Burnished copper glinting in brilliant mid morning autumn sunshine, a cock pheasant strutting deliberately in slow motion on his way back from my feeding point under a lone hawthorne bush. Between the stems of the broken hedge line between winter wheat and lush green rape he was following his path until Emma appeared in the sky. The cock disappeared, had he clamped, had he retraced his steps? My female peregrine climbed hard, 300feet on her first pass into a huge out swing downwind, climbing back into the wind from nearly a mile away she was over 1000 feet on her second pass but still not satisfied she took another circle and was half as high again when she held station, beating with half closed wings into the southerly breeze above the working dogs.
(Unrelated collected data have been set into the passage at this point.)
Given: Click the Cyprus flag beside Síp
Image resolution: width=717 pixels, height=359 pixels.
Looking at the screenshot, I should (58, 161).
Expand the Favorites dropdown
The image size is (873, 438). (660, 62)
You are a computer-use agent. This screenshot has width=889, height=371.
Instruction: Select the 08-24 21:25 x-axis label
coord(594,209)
The younger cocker ran up the hedge but nothing appeared, he disappeared into a bramble patch, the obvious retreat for our cock but still nothing appeared so he took another beat and repeated the exercise. Meanwhile his older brother, more experienced and used to this part of our ground where he had flushed several birds during his eleven years, he waited until he found fresh scent, then slowly, working deliberately followed across the short grass of the mown headland and on out into the rape. Well grown this year the foliage was almost up to his shoulder, overnight dew sparkling as he disturbed the leaves in the sunlight until with a spraying clatter and cackling call up sprang the cock flushed outwards across the huge field of rape. It was fortunate for us that he was not sure of his direction and drawn by safety he turned a banking arc to the left taking him back over the emerald green freshly germinated winter wheat, powder blue feathers on his back spectacular as he banked in his turn, rocketing upwards to about 100 feet, making his best pace for the small copse half a mile away.
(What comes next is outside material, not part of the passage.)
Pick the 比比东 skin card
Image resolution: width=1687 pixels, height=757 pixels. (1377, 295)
Over the years it has become my habit to count the seconds of a stoop. A descending teardrop falling, falling, falling through crystal air Emma took fully twelve seconds before she came into attack, enormous roaring speed, outpacing the fleeing cock, she stooped behind and below before she threw up from underneath him, no doubt in his blind spot, talons extending at the last moment to bind to him with ease, the head in her left and breast in her right foot. He was 1400 grams of solid muscle and slashing spurs but her rowing backwards now protected her from the collision with the earth as the cock became her cushion but then quite some adversary on the ground. Emma's grandmother once took a similar bird in almost the same location, it had broken both wings and both legs in the impact but once on the ground it sill managed to give the falcon a serious pasting! Not so today, Emma held firmly to the struggling bird for a few chaotic moments and with an expert bite behind the skull it was soon all up for the cock.
Open mouthed, panting from the exertion, she stood proudly over her prize. The younger cocker sat by her side admiring their conquest, ready for any sudden escape. No need to run, all well in control, circling crows soon left as they saw me approach. A few minutes to regain breath and composure, then plucking began.
East Anglia, end of October, the last of this years pheasant poults are now fully feathered and uniquely this year it still seems like summer!